People's Democracy

(Weekly Organ of the Communist Party of India (Marxist)


Vol. XXXV

No. 37

September 11, 2011

 

AIAWU Holds Convention of Women Agricultural Workers

 

ON August 2, the All India Agricultural Workers Union (AIAWU) organised the first of its planned conventions of women agricultural labourers at Mullapur-Dakha village in Ludhiana district of Punjab. The convention was attended by 1554 women agricultural labourers, with at least another hundred male members of AIAWU and other mass organisations from the district assisting in its holding.

 

The convention was inaugurated by Sudha Sundarraman, general secretary of the All India Democratic Women’s Association (AIDWA), who stated that rural women faced problems not only ones the women face in society at large but also those facing the poorest section of the rural society, i.e. agricultural labourers. She pointed out how gender discrimination in some states of India had gone so far as to affect the sex ratio of women to men, largely as a result of large scale abortion of female foetuses. The situation has been made all the worse by the so-called honour killings and the discriminatory practices in the distribution of food and resources within the family. Even in the fields, women were paid less than what men get for the same amount for work.
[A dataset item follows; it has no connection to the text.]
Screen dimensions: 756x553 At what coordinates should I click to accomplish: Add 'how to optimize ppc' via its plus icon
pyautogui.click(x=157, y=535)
The so-called lighter jobs which women were given were the work most men would find it difficult to do. Now, with neo-liberal policies and mechanisation of agriculture, works like weeding and transplantation were coming to an end and employment was becoming a serious issue. She urged them to join the workers’ organisations for their economic demands, but they must also organise themselves as women for joint property rights and against drugs and drink that are the basis of so much domestic violence in the social life of our crisis ridden villages today.

 

The AIAWU’s Punjab state secretary, Gurmesh Singh, urged for an increase in the statutory minimum wages of agricultural labour, a minimum wage of Rs 200 for the MGNREGA workers, a firm policy on social oppression, and 200 units of electricity free for each agricultural labour household. State AIAWU president Bhup Chand Channo highlighted the collapse of the rationing system and called for its revamping. He demanded that the proposed scheme of paying money to the families concerned must be abandoned as it would only increase corruption. The CPI(M)’s district secretary, Sukhvinder Singh Sekhon, highlighted the need to pass the new Land Acquisition Bill to prevent the loot of farmers’ lands and the arbitrary changes in landuse that were creating losses for farmers as never before. He demanded that women’s rights to land must be enshrined in the constitution as well. He also stressed the need to end the futures trading in food crops so as to ensure better rates for the farm produce while limiting the runaway inflation in food prices.

 

The meeting was also addressed by a number of women agricultural labourers who highlighted their day-to-day problems like non-payment of dues under the Mahatma Gandhi National Rural Employment Guarantee Act (MGNREGA), non-payment of pensions, refusal to give BPL cards, and lack of homes to live in. The meeting was also addressed by AIAWU district secretary Dr Prakash Singh Barmi, All India Kisan Sabha’s district secretary Baldev Singh Ladala, and Amarjeet Singh Mattu, district organiser of the convention.

 

In his concluding address, AIAWU joint secretary Suneet Chopra congratulated the organisers for the excellent turnout and participation. He pointed out that most demands were individual but could not be resolved without collective efforts and organisation, as the government had passed many useful laws like MGNREGA, RTI, women’s reservations in local elections, equal wages for men and women etc but the state and central governments were refusing to implement them. Even now, while the statutory minimum wage in Punjab was Rs 153, MGNREGA workers were getting much less. While the Punjab government had a stock of 200 lakh tonnes of grain this year, its storage capacity was only of 94 lakh tonnes, which was scandalous, as much of the foodgrains are rotting under the open sky. Though the Supreme Court had directed the government to distribute grain free to the poor rather than let it rot, the government had refused to do so. Worse, it was taking away food security, seed development and safety measures out of the hands of the farmers, and putting everything including their lives and livelihood in the hands of corporates instead. The corporatisation of agriculture was against the interest of the rural community life and of the local government institutions which it would destroy. This would not be tolerated as it affected our lives adversely, he warned.

 

Chopra explained how the AIAWU had made its contribution to the battle against corruption going on in the country, to ensure job cards, work, timely wages and proper social audits at the village level under the MGNREGA. This battle could be fought out properly only by developing village level organisations and giving them state and all-India level support to ensure victory in their struggles. He pointed out that urgent individual problems constantly cropped up and needed immediate resolution. He appealed to the audience to remember an old teaching of Punjab, “Work hard and consume collectively.” Without building up on this enormous advantage of cooperation that was there in all rural cultures, success would not be easy. He appealed to them to rely on the lessons of the peasant movements of Punjab enshrined in the teachings of the Gurus, add their own lessons to these and march on to victory in the face of neo-liberalism, hunger, unemployment and marginalisation. It was a life or death struggle, he said, adding that it had to be won.